Stackdriver / stackdriver-prometheus-sidecar

A sidecar for the Prometheus server that can send metrics to Stackdriver.
https://cloud.google.com/monitoring/kubernetes-engine/prometheus
Apache License 2.0
121 stars 43 forks source link

msg="target not found" for standard kube-state-metrics #279

Open forestoden opened 3 years ago

forestoden commented 3 years ago

I am trying to set up the stackdriver-prometheus-sidecar to push a few CronJob/Job metrics from kube-state-metrics to Stackdriver. I'm running into an issue where no matter what I do, all of the metrics report

level=debug ts=2021-04-06T22:10:39.947Z caller=series_cache.go:369 component="Prometheus reader" msg="target not found" labels="{__name__=\"kube_cronjob_next_schedule_time\",container=\"kube-state-metrics\",cronjob=\"cronjob\",endpoint=\"http\",instance=\"10.8.6.2:8080\",job=\"kube-state-metrics\",namespace=\"production\",pod=\"kube-prometheus-stack-kube-state-metrics-bbf56d7f5-dss8c\",service=\"kube-prometheus-stack-kube-state-metrics\"}"

Here is my config for the sidecar:

  - args:
    - --stackdriver.project-id=<project>
    - --prometheus.wal-directory=/prometheus/wal
    - --stackdriver.kubernetes.location=us-central1
    - --stackdriver.kubernetes.cluster-name=<cluster>
    - --include=kube_cronjob_next_schedule_time{namespace="production"}
    - --log.level=debug
    image: gcr.io/stackdriver-prometheus/stackdriver-prometheus-sidecar:0.8.2

I am using the Prometheus operator, with Prometheus version 2.18. I tried a couple different versions (up to 2.22) with no luck.

I am not seeing any metrics get to Stackdriver, I've tried adding --stackdriver.store-in-files-directory=/prometheus/sd and see a file get created but nothing is written to it, so it doesn't seem like a permissions issue there.

For the --include flag, I've tried a number of different ways with no luck.

I found #104 which highlights a similar log message but I think that use case is a bit more complex than this

forestoden commented 3 years ago

I dug into the code a bit and determined what the issue is but I'm not sure how it could be fixed given how the code works today.

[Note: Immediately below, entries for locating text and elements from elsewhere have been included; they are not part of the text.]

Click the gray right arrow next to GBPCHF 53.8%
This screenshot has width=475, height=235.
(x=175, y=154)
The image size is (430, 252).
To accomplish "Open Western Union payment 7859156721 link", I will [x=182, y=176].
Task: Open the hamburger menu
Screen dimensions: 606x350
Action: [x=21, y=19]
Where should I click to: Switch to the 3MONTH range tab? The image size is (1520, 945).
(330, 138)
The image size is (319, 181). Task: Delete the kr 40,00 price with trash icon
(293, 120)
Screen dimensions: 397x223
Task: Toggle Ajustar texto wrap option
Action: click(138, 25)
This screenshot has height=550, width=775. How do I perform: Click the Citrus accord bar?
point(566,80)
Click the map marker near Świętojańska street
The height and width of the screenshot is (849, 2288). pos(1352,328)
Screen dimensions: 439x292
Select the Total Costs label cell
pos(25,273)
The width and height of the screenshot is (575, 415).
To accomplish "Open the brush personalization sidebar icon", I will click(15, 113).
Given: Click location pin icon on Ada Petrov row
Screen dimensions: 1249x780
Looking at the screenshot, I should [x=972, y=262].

The issue stems from the target look up, and getting a target from the Cache. We make a call

    t, _ := targetMatch(ts, lset)

that attempts to "return the first target in the entry that matches all labels of the input set iff it has them set." Prometheus targets have a namespace label. For kube-state-metrics deployments, in most cases, this namespace will not be the same as the workloads that it monitors. This leads you to a scenario where targetMatcher is going to iterate over a list of targets that match job and instance labels of the metric and check that all labels match and it fails to match on namespace because kube-state-metrics is not in the same namespace as the workload.

I have fixed this by just deploying kube-state-metrics in my production namespace as that covers my use-case. This is almost certainly not viable for all cases, for example, deploying a workload per namespace would make this tricky as you'd have to deploy multiple kube-state-metrics. Filtering out namespaces from targetMatch seems hacky so I'm hesitant to suggest that.

vmcalvo commented 3 years ago

I have had the same problem with this sidecar and kube-state-metrics, in my case the only solution I have found is to modify the Prometheus ServiceMonitor (I am using https://github.com/prometheus-community/helm-charts/tree/main/charts/kube-prometheus-stack/templates )

The serviceMonitor that it generates for the kube-state-metrics metrics scrape takes a literal value for honorLabels of true: https://github.com/prometheus-community/helm-charts/blob/main/charts/kube-prometheus-stack/templates/exporters/kube-state-metrics/serviceMonitor.yaml

Changing it to false I get that in the face of the label namespace conflict it generates 2 labels:

I have not reviewed all the metrics but I suppose that some will exceed the 10 labels because of this, perhaps in such cases a relabeling can be performed to delete the labels that I do not need.

jinnovation commented 2 years ago

Building on @forestoden and @vmcalvo's findings, my recent comment in #229 might be relevant as well.